Brief → All lines in the material below that hold "heading" should be found and copied.

Data in this exercise →

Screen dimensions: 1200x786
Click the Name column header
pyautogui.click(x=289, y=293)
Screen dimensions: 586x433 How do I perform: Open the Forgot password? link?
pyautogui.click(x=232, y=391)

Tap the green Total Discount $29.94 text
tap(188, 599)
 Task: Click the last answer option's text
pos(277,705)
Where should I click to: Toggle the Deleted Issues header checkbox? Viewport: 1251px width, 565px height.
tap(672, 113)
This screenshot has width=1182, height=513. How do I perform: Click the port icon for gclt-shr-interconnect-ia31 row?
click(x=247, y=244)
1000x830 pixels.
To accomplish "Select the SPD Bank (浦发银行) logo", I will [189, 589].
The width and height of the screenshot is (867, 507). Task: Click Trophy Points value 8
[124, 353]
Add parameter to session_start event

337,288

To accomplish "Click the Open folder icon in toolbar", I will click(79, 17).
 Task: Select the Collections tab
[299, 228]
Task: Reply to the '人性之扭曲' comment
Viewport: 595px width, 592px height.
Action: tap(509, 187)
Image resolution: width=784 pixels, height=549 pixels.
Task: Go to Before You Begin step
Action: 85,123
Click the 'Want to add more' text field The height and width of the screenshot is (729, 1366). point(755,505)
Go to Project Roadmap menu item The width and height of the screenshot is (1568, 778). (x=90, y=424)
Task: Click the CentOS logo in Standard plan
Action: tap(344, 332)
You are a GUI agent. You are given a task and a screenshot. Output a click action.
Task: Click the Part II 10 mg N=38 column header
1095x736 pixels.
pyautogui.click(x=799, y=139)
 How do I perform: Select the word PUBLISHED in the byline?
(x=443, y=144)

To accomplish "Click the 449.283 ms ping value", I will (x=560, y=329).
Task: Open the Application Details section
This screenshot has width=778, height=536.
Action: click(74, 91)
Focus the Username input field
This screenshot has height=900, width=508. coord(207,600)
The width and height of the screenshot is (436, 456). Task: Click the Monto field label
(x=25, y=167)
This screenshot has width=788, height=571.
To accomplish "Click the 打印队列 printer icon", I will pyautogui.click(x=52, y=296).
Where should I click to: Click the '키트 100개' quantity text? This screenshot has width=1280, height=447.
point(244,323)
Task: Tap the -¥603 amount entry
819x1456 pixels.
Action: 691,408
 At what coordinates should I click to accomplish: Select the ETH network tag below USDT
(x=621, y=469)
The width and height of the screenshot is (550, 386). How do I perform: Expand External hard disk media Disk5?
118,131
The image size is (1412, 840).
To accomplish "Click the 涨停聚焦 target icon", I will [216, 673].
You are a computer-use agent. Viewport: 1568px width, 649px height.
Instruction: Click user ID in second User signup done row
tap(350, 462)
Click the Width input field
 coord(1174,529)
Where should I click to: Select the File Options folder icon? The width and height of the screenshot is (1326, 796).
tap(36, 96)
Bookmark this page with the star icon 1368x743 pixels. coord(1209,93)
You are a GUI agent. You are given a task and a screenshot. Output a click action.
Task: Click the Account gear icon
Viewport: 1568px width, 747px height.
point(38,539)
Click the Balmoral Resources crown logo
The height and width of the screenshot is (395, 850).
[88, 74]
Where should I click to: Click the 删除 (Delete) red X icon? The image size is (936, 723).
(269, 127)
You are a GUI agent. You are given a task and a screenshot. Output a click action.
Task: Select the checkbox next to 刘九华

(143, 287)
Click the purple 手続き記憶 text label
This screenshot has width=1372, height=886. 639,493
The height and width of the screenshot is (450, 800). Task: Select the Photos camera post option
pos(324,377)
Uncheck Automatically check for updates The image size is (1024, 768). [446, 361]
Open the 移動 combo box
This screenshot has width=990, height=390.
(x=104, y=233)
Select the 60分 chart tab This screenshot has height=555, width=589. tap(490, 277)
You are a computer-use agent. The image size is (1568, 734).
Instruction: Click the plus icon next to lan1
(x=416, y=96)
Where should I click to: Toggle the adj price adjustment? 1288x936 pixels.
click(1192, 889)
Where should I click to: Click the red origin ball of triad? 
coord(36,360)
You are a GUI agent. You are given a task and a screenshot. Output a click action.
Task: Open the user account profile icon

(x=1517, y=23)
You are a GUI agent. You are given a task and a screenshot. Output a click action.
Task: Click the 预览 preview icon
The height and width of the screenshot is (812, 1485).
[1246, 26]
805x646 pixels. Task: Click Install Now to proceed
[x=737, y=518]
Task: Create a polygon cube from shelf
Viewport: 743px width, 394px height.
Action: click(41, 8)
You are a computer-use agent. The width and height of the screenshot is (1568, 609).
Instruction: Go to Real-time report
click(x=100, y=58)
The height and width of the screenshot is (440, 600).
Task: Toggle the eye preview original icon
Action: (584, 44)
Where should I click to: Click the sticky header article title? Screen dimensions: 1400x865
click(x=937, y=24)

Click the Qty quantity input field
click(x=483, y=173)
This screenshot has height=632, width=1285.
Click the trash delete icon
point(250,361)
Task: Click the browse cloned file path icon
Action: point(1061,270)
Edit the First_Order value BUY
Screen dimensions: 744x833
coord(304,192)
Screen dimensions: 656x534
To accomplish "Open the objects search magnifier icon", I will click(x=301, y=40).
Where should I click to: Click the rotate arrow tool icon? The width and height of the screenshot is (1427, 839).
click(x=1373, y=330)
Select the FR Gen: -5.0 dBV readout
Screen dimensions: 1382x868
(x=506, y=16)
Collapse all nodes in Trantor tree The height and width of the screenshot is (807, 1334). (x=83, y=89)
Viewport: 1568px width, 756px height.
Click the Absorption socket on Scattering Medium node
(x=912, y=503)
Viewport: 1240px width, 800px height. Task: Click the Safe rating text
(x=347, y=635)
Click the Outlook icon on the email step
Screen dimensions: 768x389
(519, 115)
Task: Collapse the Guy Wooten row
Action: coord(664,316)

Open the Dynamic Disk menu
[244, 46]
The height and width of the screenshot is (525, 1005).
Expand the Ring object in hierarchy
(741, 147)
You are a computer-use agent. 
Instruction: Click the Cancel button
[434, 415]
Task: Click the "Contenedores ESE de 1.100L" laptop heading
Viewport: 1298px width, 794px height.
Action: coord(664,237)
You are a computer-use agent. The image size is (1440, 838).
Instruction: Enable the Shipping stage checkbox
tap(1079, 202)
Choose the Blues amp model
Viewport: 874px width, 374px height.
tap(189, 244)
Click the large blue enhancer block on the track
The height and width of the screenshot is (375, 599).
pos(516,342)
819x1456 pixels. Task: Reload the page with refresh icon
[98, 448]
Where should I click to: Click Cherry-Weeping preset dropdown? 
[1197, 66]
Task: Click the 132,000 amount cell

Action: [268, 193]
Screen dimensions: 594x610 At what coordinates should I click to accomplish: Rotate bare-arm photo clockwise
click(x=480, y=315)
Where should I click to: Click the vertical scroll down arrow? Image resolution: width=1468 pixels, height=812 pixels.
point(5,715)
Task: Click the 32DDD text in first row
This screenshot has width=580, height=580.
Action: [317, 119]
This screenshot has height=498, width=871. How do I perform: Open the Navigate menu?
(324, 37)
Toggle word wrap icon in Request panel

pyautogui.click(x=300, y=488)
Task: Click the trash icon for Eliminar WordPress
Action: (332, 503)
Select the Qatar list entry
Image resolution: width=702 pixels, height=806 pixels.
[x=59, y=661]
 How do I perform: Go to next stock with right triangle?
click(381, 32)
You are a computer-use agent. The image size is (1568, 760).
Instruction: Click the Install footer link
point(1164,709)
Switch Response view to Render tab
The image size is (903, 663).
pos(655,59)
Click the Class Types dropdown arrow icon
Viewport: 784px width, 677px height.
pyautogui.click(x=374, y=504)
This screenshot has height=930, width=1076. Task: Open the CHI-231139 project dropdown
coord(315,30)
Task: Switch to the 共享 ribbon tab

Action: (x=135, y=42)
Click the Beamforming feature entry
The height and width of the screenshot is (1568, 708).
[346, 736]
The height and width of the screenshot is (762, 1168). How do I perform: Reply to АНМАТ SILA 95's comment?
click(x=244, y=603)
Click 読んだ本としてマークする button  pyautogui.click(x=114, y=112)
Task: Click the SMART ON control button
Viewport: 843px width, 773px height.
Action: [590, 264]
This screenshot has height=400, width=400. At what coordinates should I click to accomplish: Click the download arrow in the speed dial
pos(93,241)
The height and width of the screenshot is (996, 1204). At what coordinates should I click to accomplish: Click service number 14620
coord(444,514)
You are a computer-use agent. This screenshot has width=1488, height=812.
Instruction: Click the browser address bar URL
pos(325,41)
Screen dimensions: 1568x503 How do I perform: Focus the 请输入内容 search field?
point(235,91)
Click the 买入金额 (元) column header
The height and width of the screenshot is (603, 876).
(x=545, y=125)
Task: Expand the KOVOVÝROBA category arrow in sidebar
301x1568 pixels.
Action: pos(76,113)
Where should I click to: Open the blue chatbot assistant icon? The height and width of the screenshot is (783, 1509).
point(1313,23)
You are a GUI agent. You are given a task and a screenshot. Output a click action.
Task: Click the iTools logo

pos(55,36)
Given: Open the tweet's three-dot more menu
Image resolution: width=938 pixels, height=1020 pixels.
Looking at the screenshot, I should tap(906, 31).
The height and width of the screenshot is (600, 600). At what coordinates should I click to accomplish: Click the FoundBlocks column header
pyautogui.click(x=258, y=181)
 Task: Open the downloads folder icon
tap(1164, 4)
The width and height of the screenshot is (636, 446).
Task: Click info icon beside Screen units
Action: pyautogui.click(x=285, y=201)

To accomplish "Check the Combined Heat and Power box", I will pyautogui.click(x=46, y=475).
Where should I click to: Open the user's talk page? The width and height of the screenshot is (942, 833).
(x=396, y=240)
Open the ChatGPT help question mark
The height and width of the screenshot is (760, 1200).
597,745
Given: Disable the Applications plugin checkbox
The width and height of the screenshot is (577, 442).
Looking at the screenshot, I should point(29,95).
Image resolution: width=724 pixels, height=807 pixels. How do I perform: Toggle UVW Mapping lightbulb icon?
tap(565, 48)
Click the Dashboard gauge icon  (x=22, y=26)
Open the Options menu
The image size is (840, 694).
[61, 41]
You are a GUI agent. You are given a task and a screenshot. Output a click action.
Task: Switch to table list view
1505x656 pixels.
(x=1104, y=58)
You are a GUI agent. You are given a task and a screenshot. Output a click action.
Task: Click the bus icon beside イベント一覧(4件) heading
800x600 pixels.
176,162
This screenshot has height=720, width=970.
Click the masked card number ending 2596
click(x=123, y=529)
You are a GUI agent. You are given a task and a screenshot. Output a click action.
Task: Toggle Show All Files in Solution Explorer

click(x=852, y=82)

Answer to this problem →
Task: Click the "Contenedores ESE de 1.100L" laptop heading
Task: Click the bus icon beside イベント一覧(4件) heading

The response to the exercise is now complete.